Yapılacak İşler:
**a)** Suriye'nin yakın tarihiyle ilgili yazıda "Bu kitaplardan beni en çok etkileyeni" diye başlayan paragrafı, ana bilgileri koruyarak kısa maddeler hâlinde yeniden yazın.
**b)** Suriye'nin yakın tarihi üzerine olan yazıyı, son cümlesinden sonra sürdürün.

Seçilen Metin:
Bir Cehennemdi Suriye

MUSTAFA SİEL

Suriye'nin Acı Dolu Yakın Tarihi

Suriye'nin Osmanlı'dan koparılmasından sonraki yakın tarihi, 1963'te Baas rejiminin kurulması, 1971'de Hafız Esed liderliğindeki Nusayri azınlığın iktidarı ele geçirerek kurdukları azınlık diktatörlüğü eliyle Suriye'yi açık ve kapalı alanlardan oluşan koskoca bir zindana çevirmeleri ile, 1982 Hama kıyamında - kıyımında yaşanan dehşet verici zulümlerle ilgili olarak yazılmış çeşitli kitaplar var.

Bu kitaplardan beni en çok etkileyeni, Mustafa Halife'nin Mana Yayınları’ndan çıkan Salyangoz - Suriye Zindanları isimli kitap. Kitabı Suriye kıyamı başlamadan bir sene önce okumuş, Suriye halkının içine sıkıştırılmış bulunduğu cendereyi ta iliklerimde hissetmiştim. Geçen haftalarda ortaya çıkan açlık ve işkence ile katledilen binlerce kişiye ait on binlerce fotoğraf, bu kitapta anlatılanların bir teyidi idi sadece.

Seçilmiş Kayıtlar:
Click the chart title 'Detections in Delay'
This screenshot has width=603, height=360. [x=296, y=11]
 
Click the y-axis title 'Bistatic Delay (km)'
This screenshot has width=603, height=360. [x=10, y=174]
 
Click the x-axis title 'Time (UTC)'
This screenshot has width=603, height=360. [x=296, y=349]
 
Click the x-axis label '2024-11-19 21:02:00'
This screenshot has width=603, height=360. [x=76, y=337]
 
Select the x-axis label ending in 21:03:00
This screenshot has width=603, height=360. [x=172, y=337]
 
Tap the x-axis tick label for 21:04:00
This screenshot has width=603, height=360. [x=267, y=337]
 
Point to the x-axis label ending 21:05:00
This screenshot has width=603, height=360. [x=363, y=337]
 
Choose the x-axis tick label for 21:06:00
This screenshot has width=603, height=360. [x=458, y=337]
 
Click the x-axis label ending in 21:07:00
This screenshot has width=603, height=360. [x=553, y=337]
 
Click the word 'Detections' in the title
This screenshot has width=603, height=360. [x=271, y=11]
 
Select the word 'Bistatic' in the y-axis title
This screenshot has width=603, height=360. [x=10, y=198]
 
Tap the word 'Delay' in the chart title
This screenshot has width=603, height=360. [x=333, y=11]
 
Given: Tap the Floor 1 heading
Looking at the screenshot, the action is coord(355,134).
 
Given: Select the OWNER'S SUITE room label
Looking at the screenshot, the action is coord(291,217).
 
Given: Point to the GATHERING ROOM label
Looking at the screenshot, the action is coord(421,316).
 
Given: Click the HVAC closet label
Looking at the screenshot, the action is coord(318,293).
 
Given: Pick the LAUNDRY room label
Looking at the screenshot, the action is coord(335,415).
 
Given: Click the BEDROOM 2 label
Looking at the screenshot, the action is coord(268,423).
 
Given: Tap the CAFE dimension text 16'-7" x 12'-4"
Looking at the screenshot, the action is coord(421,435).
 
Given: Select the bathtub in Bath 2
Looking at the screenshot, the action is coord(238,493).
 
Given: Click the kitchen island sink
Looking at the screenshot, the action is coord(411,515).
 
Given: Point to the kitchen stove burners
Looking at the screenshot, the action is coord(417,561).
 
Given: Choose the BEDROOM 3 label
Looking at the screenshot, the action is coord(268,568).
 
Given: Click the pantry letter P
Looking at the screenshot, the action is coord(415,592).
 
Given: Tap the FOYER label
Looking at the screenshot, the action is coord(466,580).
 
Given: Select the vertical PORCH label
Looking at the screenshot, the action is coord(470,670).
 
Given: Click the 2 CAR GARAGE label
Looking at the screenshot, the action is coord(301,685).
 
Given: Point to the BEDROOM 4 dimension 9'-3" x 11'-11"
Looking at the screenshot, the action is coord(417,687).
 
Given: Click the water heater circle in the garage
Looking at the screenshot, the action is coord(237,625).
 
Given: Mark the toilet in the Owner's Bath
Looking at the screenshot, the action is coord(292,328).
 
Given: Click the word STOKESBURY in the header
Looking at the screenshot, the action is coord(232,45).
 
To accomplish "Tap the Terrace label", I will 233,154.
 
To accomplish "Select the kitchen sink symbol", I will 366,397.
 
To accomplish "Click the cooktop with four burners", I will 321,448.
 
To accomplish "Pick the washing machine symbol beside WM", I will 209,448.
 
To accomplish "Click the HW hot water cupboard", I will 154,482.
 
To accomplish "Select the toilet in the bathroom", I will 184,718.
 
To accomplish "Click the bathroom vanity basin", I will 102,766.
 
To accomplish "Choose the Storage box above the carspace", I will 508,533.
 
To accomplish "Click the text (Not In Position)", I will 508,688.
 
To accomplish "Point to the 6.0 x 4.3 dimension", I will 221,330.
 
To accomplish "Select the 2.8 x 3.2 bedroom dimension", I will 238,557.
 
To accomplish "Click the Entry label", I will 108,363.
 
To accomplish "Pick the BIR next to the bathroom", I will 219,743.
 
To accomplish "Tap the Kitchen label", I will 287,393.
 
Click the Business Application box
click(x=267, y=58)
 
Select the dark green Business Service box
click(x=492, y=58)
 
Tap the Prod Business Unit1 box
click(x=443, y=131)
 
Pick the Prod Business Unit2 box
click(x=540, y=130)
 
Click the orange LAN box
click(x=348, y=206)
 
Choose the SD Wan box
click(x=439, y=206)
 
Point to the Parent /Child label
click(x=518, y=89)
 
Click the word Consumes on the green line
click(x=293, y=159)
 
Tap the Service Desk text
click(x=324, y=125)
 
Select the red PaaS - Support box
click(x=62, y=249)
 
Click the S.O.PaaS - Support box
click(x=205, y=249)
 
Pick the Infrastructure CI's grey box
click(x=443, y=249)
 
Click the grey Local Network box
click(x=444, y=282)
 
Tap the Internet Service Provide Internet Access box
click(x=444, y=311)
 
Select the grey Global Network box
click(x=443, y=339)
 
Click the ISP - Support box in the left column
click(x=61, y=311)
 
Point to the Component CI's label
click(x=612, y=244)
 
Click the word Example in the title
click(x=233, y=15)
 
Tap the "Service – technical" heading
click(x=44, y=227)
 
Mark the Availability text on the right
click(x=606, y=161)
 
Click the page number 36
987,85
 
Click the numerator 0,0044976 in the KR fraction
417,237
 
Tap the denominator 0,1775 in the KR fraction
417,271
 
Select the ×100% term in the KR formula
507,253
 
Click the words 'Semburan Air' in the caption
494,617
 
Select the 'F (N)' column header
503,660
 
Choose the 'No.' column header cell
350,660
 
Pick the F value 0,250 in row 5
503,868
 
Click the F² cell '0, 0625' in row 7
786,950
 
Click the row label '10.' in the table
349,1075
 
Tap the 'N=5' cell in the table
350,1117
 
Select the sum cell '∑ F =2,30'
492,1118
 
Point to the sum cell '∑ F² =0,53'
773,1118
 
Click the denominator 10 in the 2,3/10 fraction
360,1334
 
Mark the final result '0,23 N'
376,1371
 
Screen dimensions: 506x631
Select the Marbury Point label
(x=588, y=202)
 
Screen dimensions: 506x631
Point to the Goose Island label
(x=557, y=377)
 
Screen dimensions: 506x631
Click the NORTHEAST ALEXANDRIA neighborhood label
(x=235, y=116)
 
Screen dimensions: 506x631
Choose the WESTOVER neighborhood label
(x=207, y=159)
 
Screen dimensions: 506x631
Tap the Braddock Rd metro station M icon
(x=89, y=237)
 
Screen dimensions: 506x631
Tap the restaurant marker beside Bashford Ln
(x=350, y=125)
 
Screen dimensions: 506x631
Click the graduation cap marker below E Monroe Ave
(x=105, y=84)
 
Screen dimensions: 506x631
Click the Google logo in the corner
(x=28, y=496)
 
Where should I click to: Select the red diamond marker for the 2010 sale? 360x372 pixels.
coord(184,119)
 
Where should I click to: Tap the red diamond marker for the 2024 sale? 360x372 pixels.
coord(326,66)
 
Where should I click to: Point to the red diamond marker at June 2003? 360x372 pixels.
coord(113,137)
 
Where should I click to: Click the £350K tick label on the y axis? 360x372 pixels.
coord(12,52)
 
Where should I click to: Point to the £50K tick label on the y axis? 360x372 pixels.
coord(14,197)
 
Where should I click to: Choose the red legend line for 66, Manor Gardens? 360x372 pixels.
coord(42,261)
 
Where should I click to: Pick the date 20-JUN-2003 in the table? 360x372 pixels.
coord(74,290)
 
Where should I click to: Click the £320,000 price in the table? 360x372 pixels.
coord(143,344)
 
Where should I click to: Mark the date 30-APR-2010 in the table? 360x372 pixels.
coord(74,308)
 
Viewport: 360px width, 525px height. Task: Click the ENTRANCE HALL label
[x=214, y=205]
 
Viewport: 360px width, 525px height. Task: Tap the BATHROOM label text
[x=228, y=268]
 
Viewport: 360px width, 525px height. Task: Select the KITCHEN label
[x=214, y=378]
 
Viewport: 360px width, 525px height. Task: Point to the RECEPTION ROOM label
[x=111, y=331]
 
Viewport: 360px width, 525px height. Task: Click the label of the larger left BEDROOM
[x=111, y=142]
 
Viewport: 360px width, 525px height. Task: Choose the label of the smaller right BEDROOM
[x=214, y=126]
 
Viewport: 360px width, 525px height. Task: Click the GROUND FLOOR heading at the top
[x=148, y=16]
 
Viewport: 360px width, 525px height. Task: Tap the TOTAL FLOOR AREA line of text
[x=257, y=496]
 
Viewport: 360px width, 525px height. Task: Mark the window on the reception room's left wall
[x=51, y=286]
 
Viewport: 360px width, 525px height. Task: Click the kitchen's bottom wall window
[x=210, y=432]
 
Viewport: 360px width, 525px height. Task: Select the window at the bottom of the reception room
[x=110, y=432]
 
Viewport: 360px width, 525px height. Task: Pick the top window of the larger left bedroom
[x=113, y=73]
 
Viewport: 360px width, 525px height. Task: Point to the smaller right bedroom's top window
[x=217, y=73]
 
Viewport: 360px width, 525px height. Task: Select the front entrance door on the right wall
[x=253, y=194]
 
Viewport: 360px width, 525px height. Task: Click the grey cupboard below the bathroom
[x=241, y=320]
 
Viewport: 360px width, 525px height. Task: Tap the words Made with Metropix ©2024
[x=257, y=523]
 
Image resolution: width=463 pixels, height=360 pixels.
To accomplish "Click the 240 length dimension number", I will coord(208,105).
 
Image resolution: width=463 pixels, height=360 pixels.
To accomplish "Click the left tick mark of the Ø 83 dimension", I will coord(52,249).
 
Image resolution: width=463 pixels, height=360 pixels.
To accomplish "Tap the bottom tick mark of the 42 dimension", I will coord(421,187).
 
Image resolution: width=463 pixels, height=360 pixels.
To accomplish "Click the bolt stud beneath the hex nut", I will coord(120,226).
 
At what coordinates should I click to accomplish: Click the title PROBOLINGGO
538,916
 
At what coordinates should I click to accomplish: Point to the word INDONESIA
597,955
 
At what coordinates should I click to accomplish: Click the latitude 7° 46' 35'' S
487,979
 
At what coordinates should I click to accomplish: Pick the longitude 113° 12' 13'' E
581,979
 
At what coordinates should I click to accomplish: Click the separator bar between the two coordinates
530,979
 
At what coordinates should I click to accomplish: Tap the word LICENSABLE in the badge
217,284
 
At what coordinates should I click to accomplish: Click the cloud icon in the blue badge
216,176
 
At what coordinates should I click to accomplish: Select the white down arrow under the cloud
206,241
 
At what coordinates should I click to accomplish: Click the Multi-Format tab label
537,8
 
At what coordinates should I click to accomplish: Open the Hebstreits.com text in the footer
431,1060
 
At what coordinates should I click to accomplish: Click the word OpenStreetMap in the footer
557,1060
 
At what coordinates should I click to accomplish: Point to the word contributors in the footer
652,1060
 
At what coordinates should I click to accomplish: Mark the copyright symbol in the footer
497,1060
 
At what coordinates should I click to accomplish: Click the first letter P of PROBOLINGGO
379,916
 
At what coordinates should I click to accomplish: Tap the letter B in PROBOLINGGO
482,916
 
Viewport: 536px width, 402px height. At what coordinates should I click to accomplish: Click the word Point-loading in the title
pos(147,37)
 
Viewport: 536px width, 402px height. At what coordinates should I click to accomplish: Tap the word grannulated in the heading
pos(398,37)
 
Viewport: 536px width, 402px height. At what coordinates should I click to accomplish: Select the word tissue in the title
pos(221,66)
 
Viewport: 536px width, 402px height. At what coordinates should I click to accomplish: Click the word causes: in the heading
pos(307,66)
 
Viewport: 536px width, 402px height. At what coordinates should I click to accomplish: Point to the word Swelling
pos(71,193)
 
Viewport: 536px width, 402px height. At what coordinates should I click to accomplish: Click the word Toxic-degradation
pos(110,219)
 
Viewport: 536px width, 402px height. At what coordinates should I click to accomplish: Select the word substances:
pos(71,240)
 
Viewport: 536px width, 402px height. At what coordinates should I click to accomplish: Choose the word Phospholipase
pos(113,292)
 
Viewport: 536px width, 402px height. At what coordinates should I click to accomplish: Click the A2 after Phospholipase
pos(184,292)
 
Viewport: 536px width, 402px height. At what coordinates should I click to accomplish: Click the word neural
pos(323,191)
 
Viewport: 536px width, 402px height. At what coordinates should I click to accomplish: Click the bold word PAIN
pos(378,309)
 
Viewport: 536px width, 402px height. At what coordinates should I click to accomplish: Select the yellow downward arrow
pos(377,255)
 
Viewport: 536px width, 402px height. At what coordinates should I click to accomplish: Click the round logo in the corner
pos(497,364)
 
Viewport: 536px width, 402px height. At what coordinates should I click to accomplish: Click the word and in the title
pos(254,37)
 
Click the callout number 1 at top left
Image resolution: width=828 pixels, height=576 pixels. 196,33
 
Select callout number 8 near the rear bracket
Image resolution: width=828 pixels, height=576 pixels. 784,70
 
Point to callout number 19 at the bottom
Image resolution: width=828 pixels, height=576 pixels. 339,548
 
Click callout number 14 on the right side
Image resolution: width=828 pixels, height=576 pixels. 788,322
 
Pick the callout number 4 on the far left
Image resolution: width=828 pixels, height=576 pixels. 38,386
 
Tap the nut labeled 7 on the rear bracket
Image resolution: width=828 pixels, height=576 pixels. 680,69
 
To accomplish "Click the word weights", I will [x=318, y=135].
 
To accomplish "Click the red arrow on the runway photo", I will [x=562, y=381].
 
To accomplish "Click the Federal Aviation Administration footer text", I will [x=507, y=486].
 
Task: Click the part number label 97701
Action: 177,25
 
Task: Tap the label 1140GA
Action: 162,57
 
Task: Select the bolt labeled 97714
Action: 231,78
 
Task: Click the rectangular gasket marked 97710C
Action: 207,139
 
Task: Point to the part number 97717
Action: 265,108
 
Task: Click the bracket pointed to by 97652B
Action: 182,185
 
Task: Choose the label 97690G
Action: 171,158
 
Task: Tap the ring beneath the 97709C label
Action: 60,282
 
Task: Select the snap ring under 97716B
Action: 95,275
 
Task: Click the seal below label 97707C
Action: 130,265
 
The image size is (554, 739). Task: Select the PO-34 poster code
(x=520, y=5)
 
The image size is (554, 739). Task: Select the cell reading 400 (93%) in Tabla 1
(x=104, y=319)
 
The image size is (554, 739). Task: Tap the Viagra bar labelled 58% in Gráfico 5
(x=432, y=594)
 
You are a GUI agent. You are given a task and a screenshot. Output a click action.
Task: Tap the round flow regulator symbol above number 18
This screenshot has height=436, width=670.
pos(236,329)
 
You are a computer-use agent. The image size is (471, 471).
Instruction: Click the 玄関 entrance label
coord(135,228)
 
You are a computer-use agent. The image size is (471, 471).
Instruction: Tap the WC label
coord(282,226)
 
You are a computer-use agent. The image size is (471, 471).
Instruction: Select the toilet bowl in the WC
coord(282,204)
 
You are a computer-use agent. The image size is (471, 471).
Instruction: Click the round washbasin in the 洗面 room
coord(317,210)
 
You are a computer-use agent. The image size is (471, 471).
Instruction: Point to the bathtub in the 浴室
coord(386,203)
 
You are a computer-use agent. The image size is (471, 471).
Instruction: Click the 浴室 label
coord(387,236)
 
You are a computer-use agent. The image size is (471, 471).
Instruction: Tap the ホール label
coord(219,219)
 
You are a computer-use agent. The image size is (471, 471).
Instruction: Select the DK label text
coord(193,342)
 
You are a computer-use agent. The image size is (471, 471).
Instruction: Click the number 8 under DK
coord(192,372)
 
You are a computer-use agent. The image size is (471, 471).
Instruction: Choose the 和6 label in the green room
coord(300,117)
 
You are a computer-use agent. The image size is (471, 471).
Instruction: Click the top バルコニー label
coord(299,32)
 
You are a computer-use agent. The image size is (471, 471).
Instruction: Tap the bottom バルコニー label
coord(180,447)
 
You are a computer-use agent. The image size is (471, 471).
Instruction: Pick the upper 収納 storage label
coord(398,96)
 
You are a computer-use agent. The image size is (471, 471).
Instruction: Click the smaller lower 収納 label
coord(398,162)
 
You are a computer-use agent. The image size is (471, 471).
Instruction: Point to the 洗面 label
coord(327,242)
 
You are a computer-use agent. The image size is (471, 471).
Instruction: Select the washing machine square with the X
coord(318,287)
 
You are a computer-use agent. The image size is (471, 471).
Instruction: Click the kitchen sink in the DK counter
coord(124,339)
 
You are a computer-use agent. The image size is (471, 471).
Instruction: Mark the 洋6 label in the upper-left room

Cevaplar:
**a)**
- En etkileyici kitap: Mustafa Halife'nin Mana Yayınları'ndan çıkan "Salyangoz - Suriye Zindanları".
- Kitap, Suriye kıyamı başlamadan bir yıl önce okunmuş. Suriye halkının sıkıştırıldığı cendere derinden hissedilmiş.
- Son haftalarda ortaya çıkan, açlık ve işkenceyle öldürülen binlerce kişiye ait on binlerce fotoğraf, kitapta anlatılanları doğruluyor.

**b)**
Defalarca vurguladığımız acı bir gerçekle karşı karşıyayız. Şu anda Suriye de yaşanan zulüm ve katliamlar, intifadanın başladığı 3 yıllık süreçte de ortaya çıkmış değil. Baas rejiminin Suriyeli halkı açık hava zindanına soktuğu 50 yıldır, özellikle Hama kıyımının yapıldığı 1982'den beri sistematik zulüm ve katliamların cenderesinde, adeta bir hapishanede yaşıyor tüm Suriye halkı.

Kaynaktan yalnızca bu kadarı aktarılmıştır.